Quality Photos by Steven McBrearty

The summer of our wedding my bride Claudia VanderMeer and I leased a split-level duplex on a dead-end street in a close-in gentrifying area of south central Austin, a quiet, in-transition neighborhood of young families and senior citizens and dogs.  The opposite side of the duplex was occupied by the owner/landlord, a white-haired University of Texas professor who we figured was gay.  We were fine with him being gay (perhaps we even wanted him to be gay), both for philosophical reasons and as a counterpoint to our conspicuously heterosexual, pre-children, pre-jaded bliss.  

We exchanged vows at 3:00 PM on a hot summer Saturday in a big, ceremonial Catholic high Mass, but marriage wasn’t the only new thing in my life.  I had recently accepted a position as assistant editor for an architectural design magazine, a glossy magazine in a glitzy downtown high-rise, the ground floor lobby a bank, ornate and open and airy at the same time, giant glass panes opened effulgently to an ever-changing street view.  Claudia remained working for the tax attorney’s office where we had first met.  She was the receptionist, I was a file clerk—basically, I did whatever they told me to do.  I always seemed to fall for the receptionist.    Laughing at my jokes or listening to my stories as I passed by, they seemed to trigger in me some deep, inchoate desire to please.  

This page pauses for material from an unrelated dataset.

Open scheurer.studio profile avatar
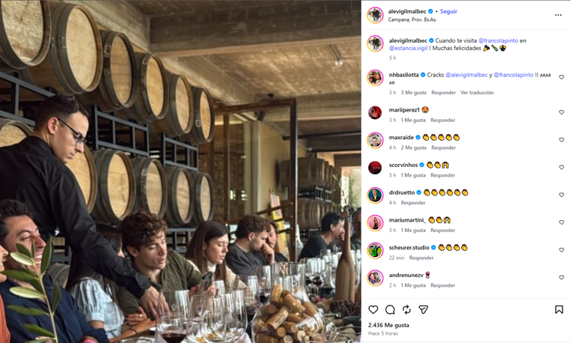Image resolution: width=570 pixels, height=343 pixels. (375, 250)
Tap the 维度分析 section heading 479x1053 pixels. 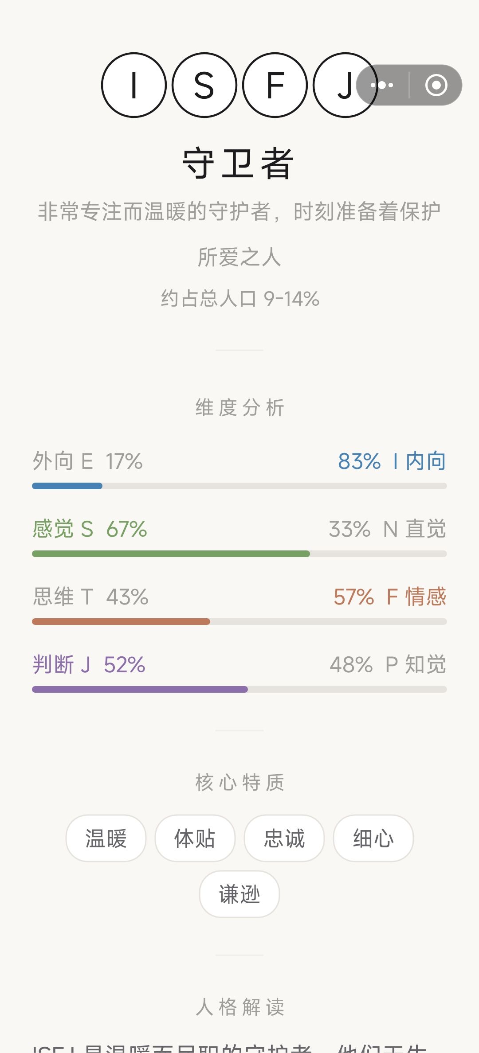pos(240,408)
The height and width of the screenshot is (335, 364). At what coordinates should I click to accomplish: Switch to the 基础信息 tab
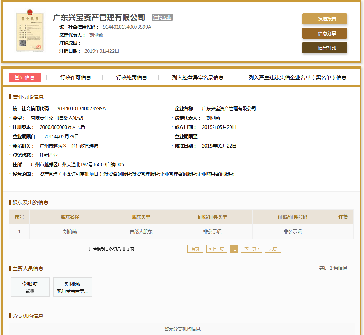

This new job was a big deal, a giant step up.  It was actually my first job “in my field” of journalism, and such jobs were never easy to come by for recent college grads. I had been lucky enough to have been recommended for this particular opening by a former features writing professor, an elfin man whose chin whiskers and suspenders made him look something like Ben Franklin.  After a final formal interview with a cadre of over-dressed, self-impressed 30-something blowhards around an imposing glass-top conference table, I was offered a position as Assistant Editor.  We all shook hands and drank a toast.  

As the new guy, one of my tasks was to deliver film (they still used film then) for the magazine’s visuals to a photo shop for processing.  Nobody else wanted this task, but I enjoyed getting out of the regimented office system and into the colorful, hipster-inhabited milieu that was the streets of central Austin.  Driving along with my neatly-sealed package beside me, I felt both rakish and debonaire, protective of my company’s material but also a man on an adventure.  

Quality Photos was a high-end professional photo shop, for magazines and glossy advertising circulars and wedding photographers, located on a busy corner of MLK and Lavaca Streets, just south of the University of Texas campus.  The adjacent streets buzzing with co-eds in shorts and guys walking with backpacks over their shoulders created in me a strong nostalgia for my college years.  Which, in many ways, was where I would rather be.  I found the working world to be both stressful and mundane, a low-security prison of sorts, impinging on my freedom and sapping my energy.  The magazine editor, my supervisor, was a complete stuffed shirt.  At 30 he acted 60, gliding around with a surfeit of pomposity and grandeur, as if emulating Miss Manners.  A few weeks after my hire the editor looked on me rather skeptically, I feared, with a good deal of buyer’s remorse.  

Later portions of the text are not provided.